A Big-data-based Platform for Human-land Relations Analysis and Application in Urban Areas—The GSC Best Practice Data Computing Environment 2018
Xue, B.1,2* Li, J. Z.2,3 Xiao, X.1,2 Xie, X.1,2 Pang, M.1,2,4 Jiang, L.1,5
Lu, C. P.1,2 Ren, W. X.1,2
1. Key Lab of Pollution Ecology and Environmental Engineering, Institute of Applied Ecology, Chinese Academy of Sciences, Shenyang 110016, China;
2. Key Lab for Environmental Computation and Sustainability of Liaoning Province, Shenyang 110016, China; 3. College of Urban Planning and Architecture, Xuchang University, Xuchang 461000, China;
4. College of Geography and Environment Science, Northwest Normal University, Lanzhou 730070, China;
5. College of Earth and Environmental Sciences, Lanzhou University, Lanzhou 730000, China
Abstract: A big-data-based platform for human-land relations analysis and application in urban areas was recognized by the Geographical Society of China (GSC) as the GSC Best Practice Data Computing Environment 2018. The system was developed by calculating the spatial patterns of urban businesses and residences and relevant correlations based on electronic map POIs and web text data. GIS tools, such as the spatial kernel density estimation, were used to analyze the spatial aggregation patterns and correlations between human-land system elements. Based on these correlations, we established a data-computing platform. This platform provides a computing environment for the study of human-land relationships using big data. It also provides an experimental basis for innovating big data analysis methods and theoretical systems in the study of human-land relationships, and thus facilitates scientific discovery (human-land relationship) and decision-making.

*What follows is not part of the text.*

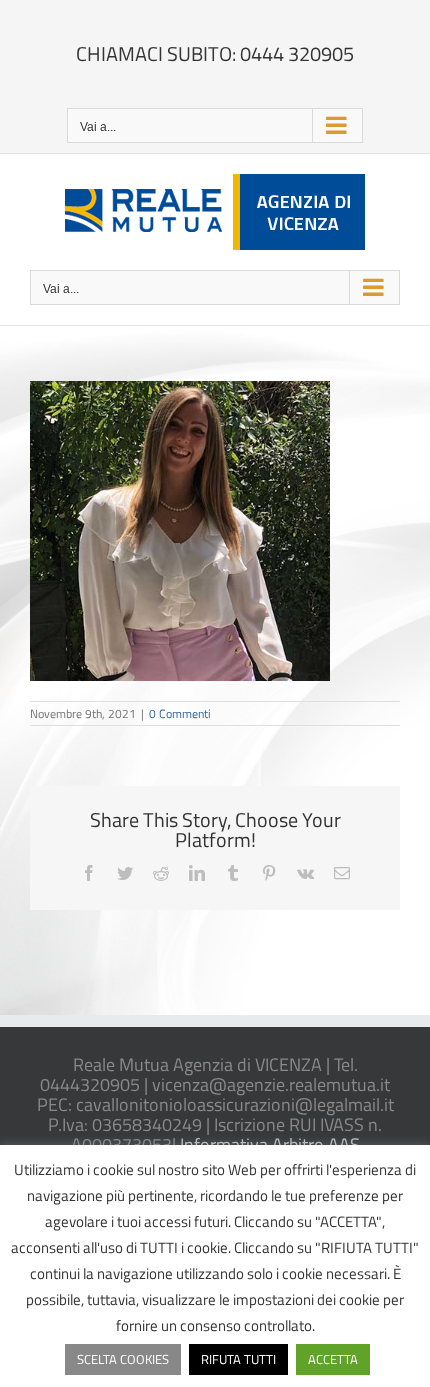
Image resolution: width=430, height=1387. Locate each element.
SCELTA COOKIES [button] (123, 1359)
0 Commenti (180, 713)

Keywords: human-land relationship; computing environment; big data; urban area; point of interest
1 Background and Scientific Goals
Big data applications are rapidly evolving into a new generation of information technology and service industries that collect, store, and correlate large amounts of data from scattered sources in different formats and discover new knowledge, create new values, and enhance new capabilities[1–2]. The concept of geospatial big data is one of the key technical supports of ecological construction, ecological environment protection and regional sustainable development[3–4], and it is the core scientific and technological element supporting the development of smart cities and related geographic information industry[5–8]. With the rapid development of spatial information technology, computer technology, and network service, geospatial big data have gradually evolved from simple spatial coordinate information into a new type of geospatial data containing rich environmental semantic connotations[9–11], becoming a point of growth and research hotspot of emerging industries worldwide[12–14]. Geospatial big data have special characteristics. These characteristics reflect the breadth and depth of human-land system factors and are useful for extracting related information. Geospatial big data play an increasingly important role in popular applications such as the evaluation of public environmental policy, environmental monitoring analysis, and regional sustainable development[15–16]. The study on geospatial big data provides basic theoretical systems for constructing virtual ecosystems, especially in data support and spatial analysis. Geospatial big data, which is mainly represented by points of interest (POIs), is important for the study of human-land relationship because the data can represent economic activities and scope[17]. This is an empirical study in which POI data were used to explore spatial patterns and correlations among economic geography elements in order to apply geospatial big data to develop the layout of human-land elements and study the internal correlations among the elements in an innovative manner.
2 Data Sources
Taking 2017 as the base year, this study collected 433,700 POI data (18 categories) of all types of economic geography elements in Shenyang city, Liaoning province, China. The shopping service category had the most POI data, accounting for more than 31% of the total. Food services, daily life-related services, and companies and businesses’ POI data accounted for 40% of the total. The remaining types are: health care services; government agencies and social groups; science, education, and cultural services; transportation facilities and services, and automobile services. The POI data were based on the GCJ-02 Mars coordinate system. We obtained 1,279 unstructured data points for average house prices and house ages, based on web text crawling analysis.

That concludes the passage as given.